Bachelor of Science (BSc) Majoring in Neuroscience

The Bachelor of Science (BSc) is a three-year undergraduate degree which enables each student to develop his or her own interests in a science subject (science major) and related subjects. Students have the flexibility to combine their major subject with other science subjects, as well as subjects from other disciplines across the University.

Why study Neuroscience?

The brain is a final frontier… a last great unknown.

Neuroscientists are its explorers. They try to understand how the brain functions, how it deals with injury or damage, and how it develops and changes over time.

What they find helps neurologists, psychiatrists and clinical psychologists and provides important models for high-level information processing and robotics.

Knowing how the brain perceives stimuli and controls movement helps those working on human performance from sports science to space medicine.

Neuroscience research

Neuroscientists at the University of Otago are involved in a range of exciting research. Neuroscience students learn about this (and other) research as undergraduates, and can work in the lab with Otago's neuroscientists as postgraduates.

For example:

Professor Cliff Abraham is interested in the neural mechanisms of memory. His lab is also investigating biomarkers and therapeutic agents for Alzheimer's disease.

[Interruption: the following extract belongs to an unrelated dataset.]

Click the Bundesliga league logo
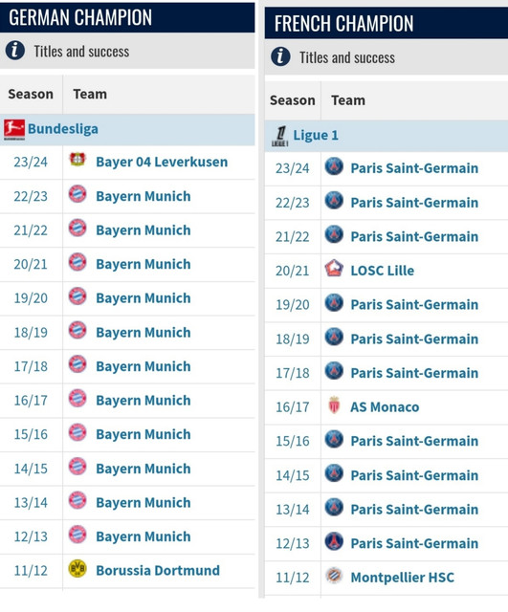Viewport: 508px width, 612px height. tap(14, 130)
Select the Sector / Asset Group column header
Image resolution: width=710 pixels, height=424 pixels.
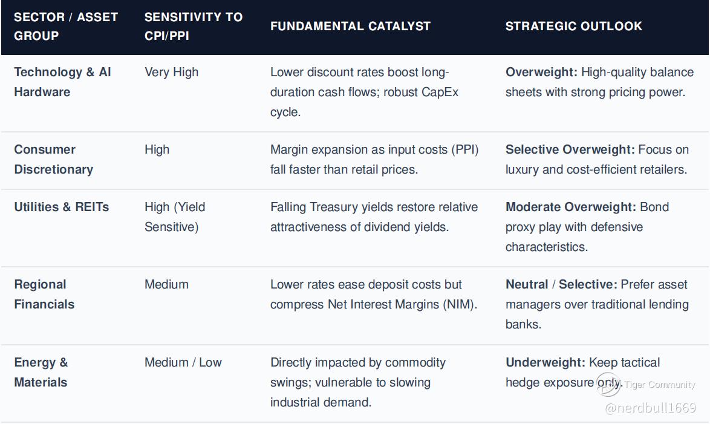coord(66,26)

Associate Professor Mike Paulin is investigating how animals use sensory information to move quickly, accurately, and efficiently.

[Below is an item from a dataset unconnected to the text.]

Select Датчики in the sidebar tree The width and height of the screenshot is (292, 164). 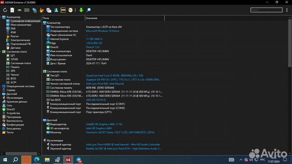coord(15,48)
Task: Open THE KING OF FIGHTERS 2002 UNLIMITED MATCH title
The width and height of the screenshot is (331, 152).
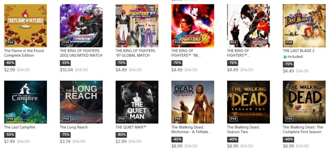Action: (x=81, y=53)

Professor John Reynolds is interested in how we learn and remember skills, with a focus on Parkinson's disease and stroke.

Professor Colin Brown investigates how the brain controls reproduction and cardiovascular function.

Associate Professor Christine Jasoni is researching how a mother's health during pregnancy affects the formation of the foetal brain to elevate risk of mental illness.

Associate Professor Beulah Leitch is interested in the changes that occur at synapses (the contacts between brain cells that allow them to communicate with each other) during ageing and various brain disorders including epilepsy and Alzheimer's disease.

Dr Paul Szyszka investigates olfactory search behavior in insects what are their perceptual limits in olfaction, and what patterns of neural activities are behaviourally relevant?